_Exercise input_
===

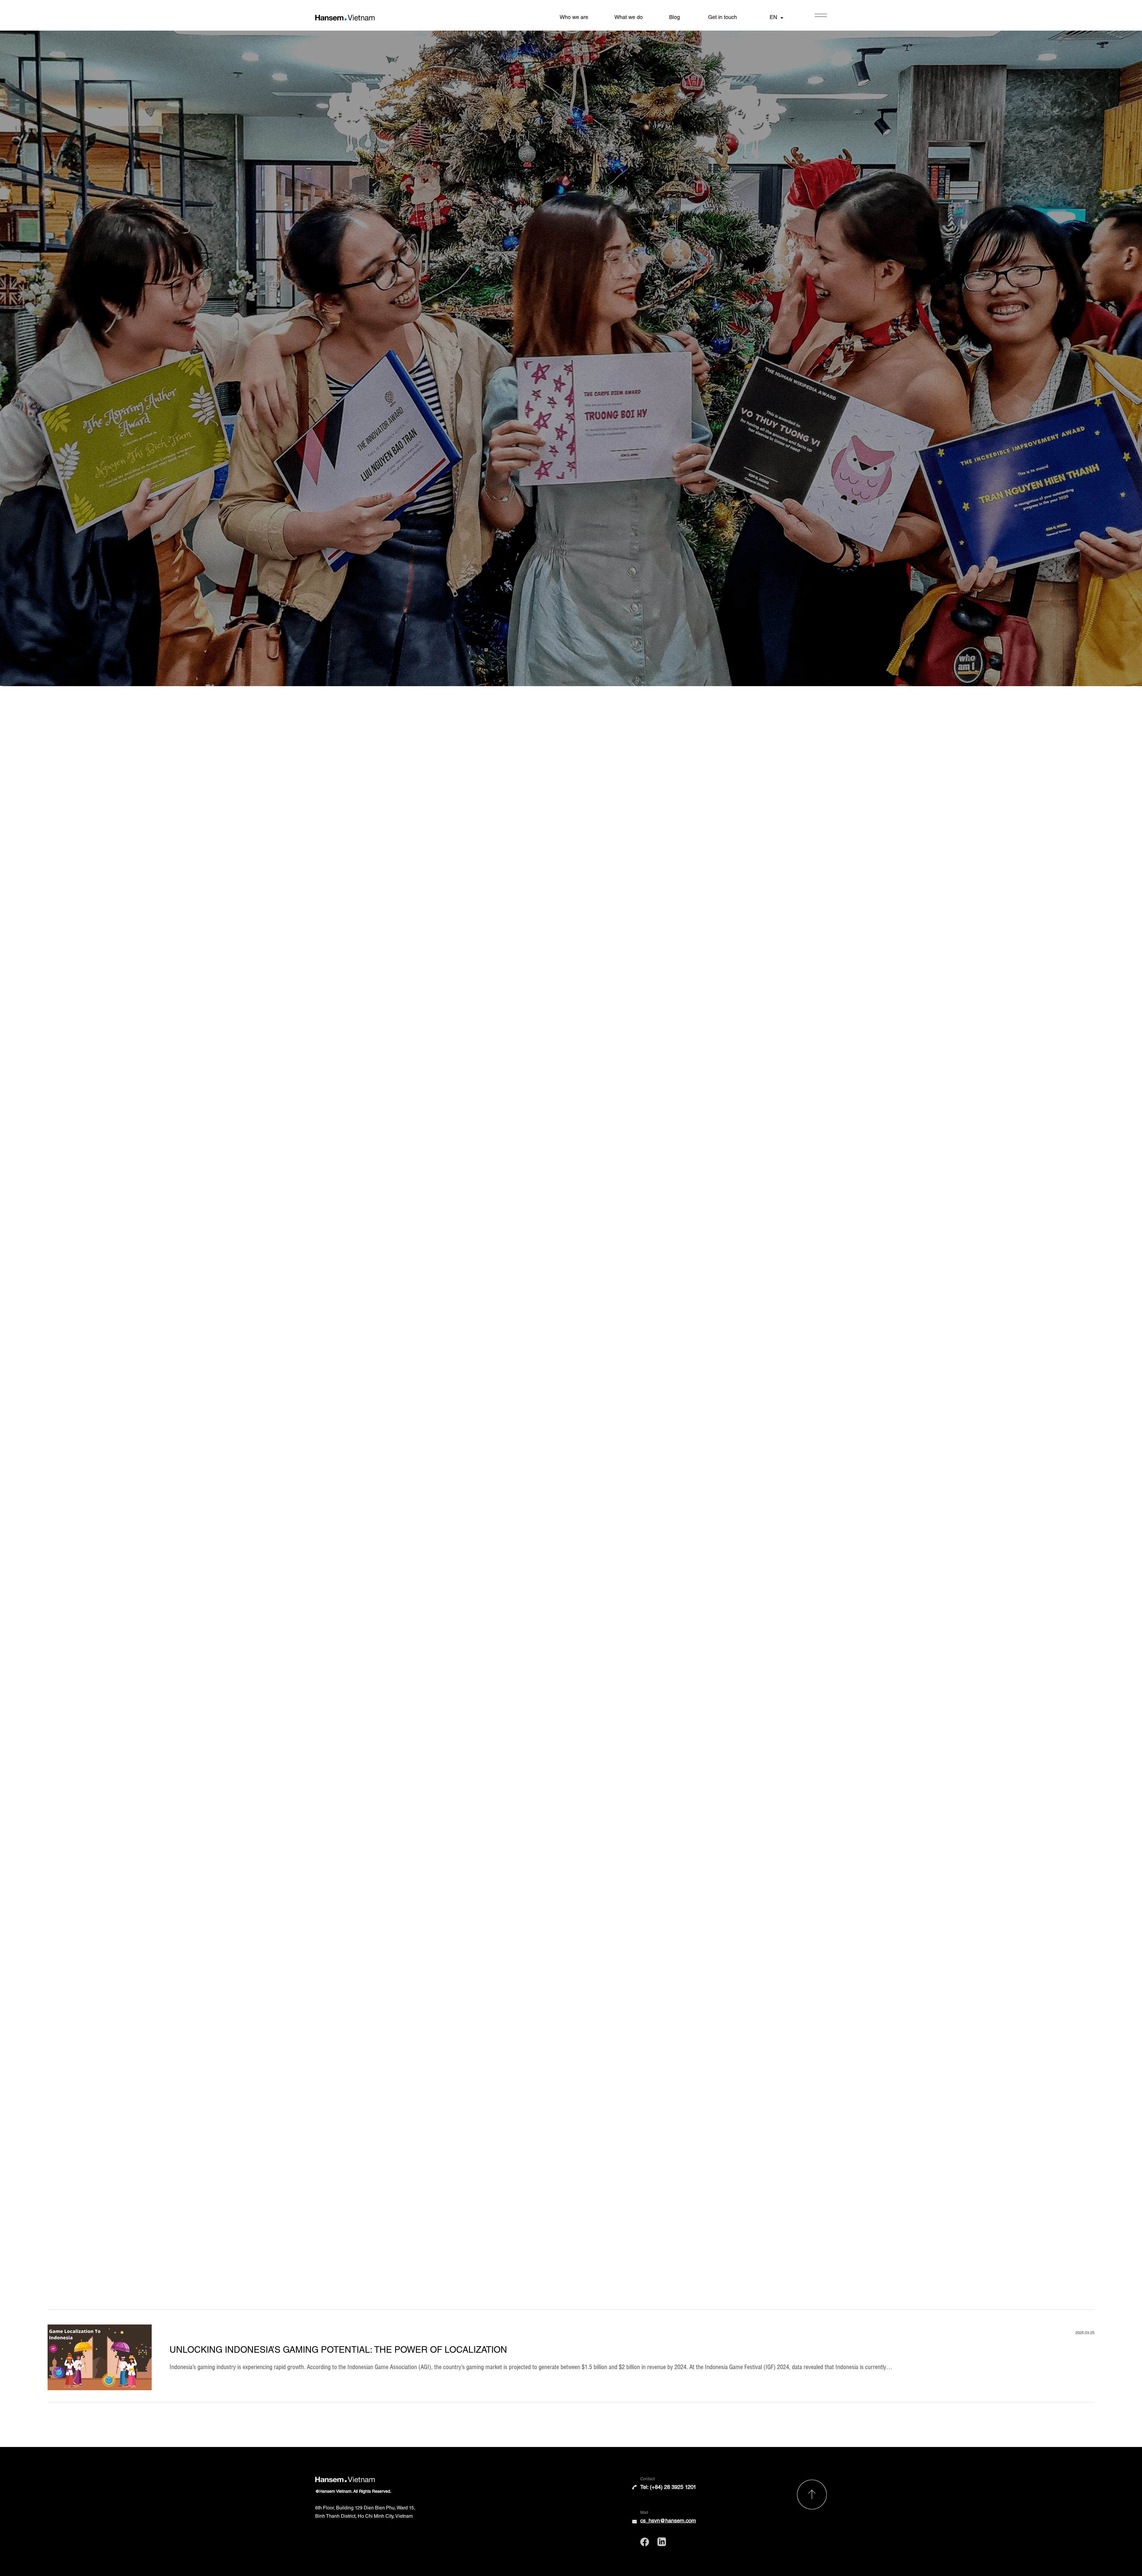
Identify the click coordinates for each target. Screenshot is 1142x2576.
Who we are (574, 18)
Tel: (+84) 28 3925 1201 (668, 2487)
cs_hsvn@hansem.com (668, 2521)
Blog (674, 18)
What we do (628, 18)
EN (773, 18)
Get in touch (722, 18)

===

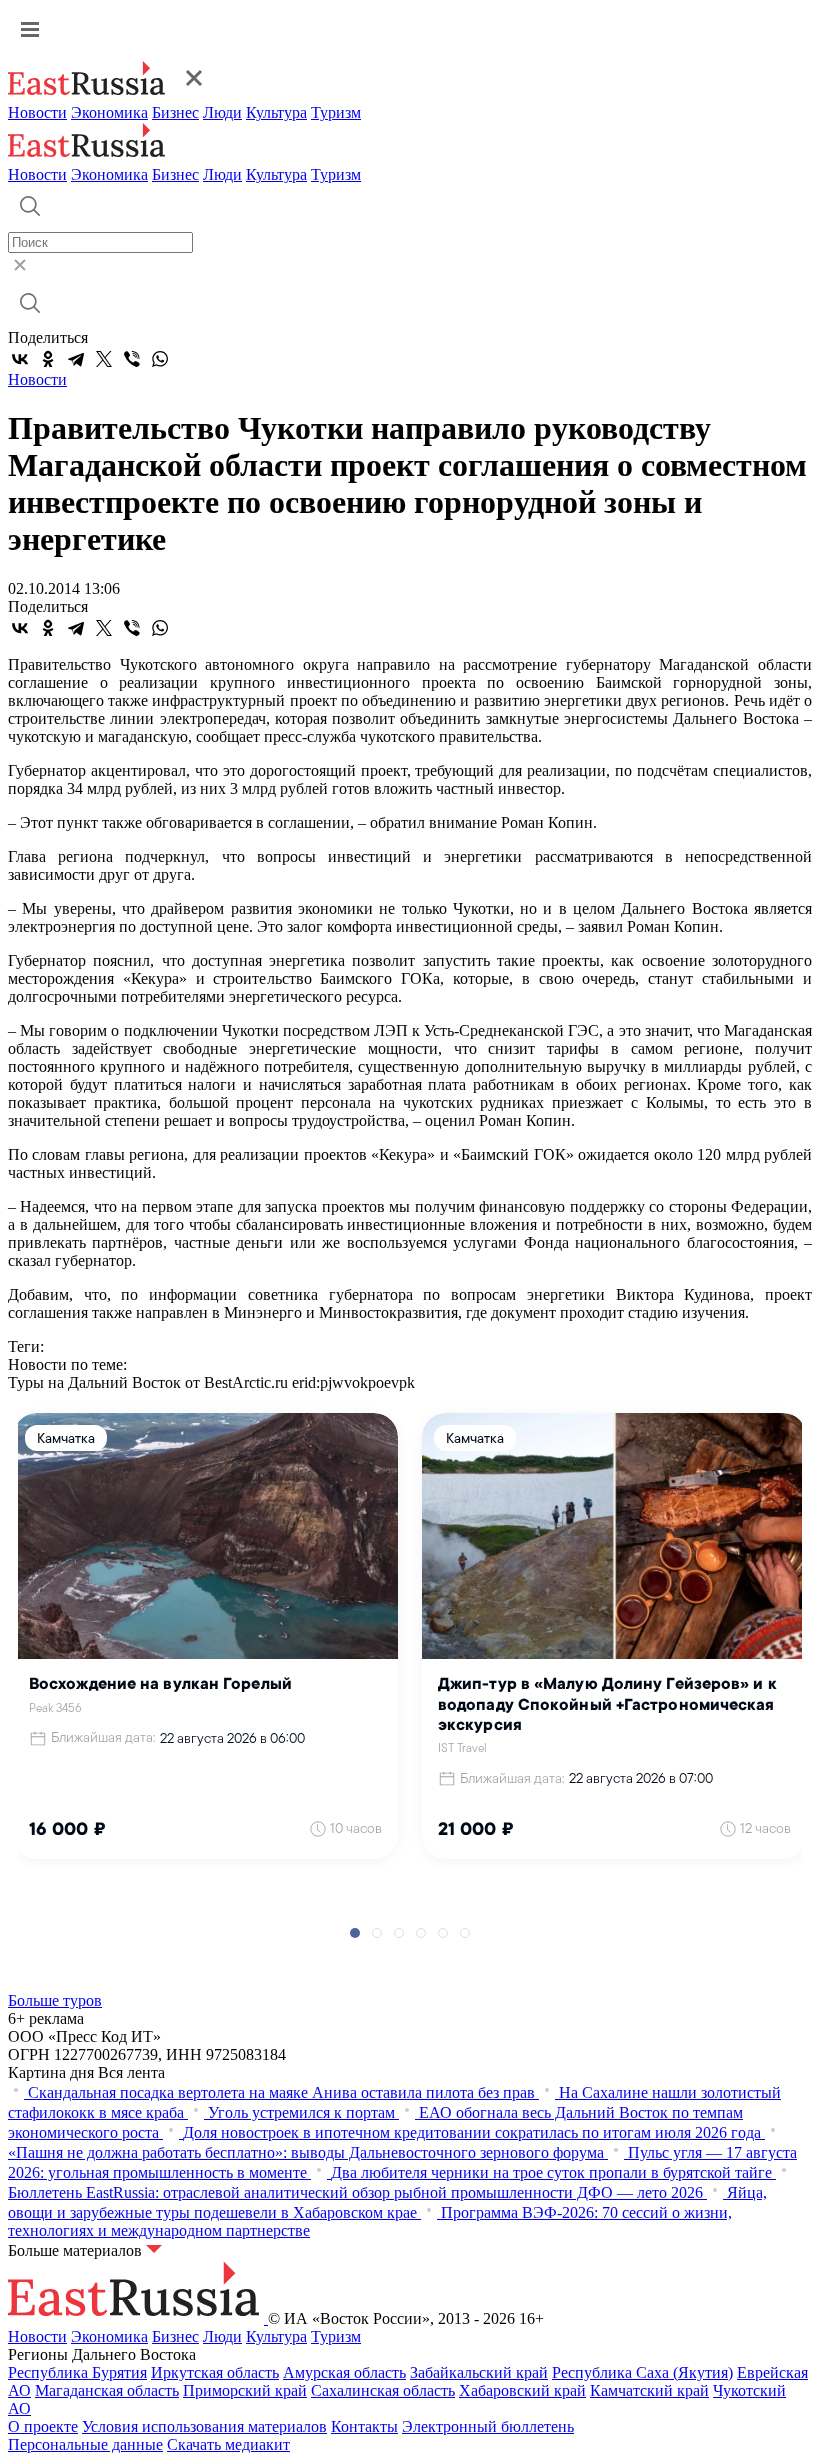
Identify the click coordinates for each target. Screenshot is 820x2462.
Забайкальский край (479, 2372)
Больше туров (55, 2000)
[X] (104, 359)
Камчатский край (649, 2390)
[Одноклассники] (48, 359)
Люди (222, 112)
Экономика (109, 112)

===

_Activity_
Would you retype the lines above from the one with "Screenshot is 820x2462." down to the one with "Экономика (109, 112)", word for word, both ends included and no other lines?

_Result below_
Identify the click coordinates for each target. Screenshot is 820x2462.
Забайкальский край (479, 2372)
Больше туров (55, 2000)
[X] (104, 359)
Камчатский край (649, 2390)
[Одноклассники] (48, 359)
Люди (222, 112)
Экономика (109, 112)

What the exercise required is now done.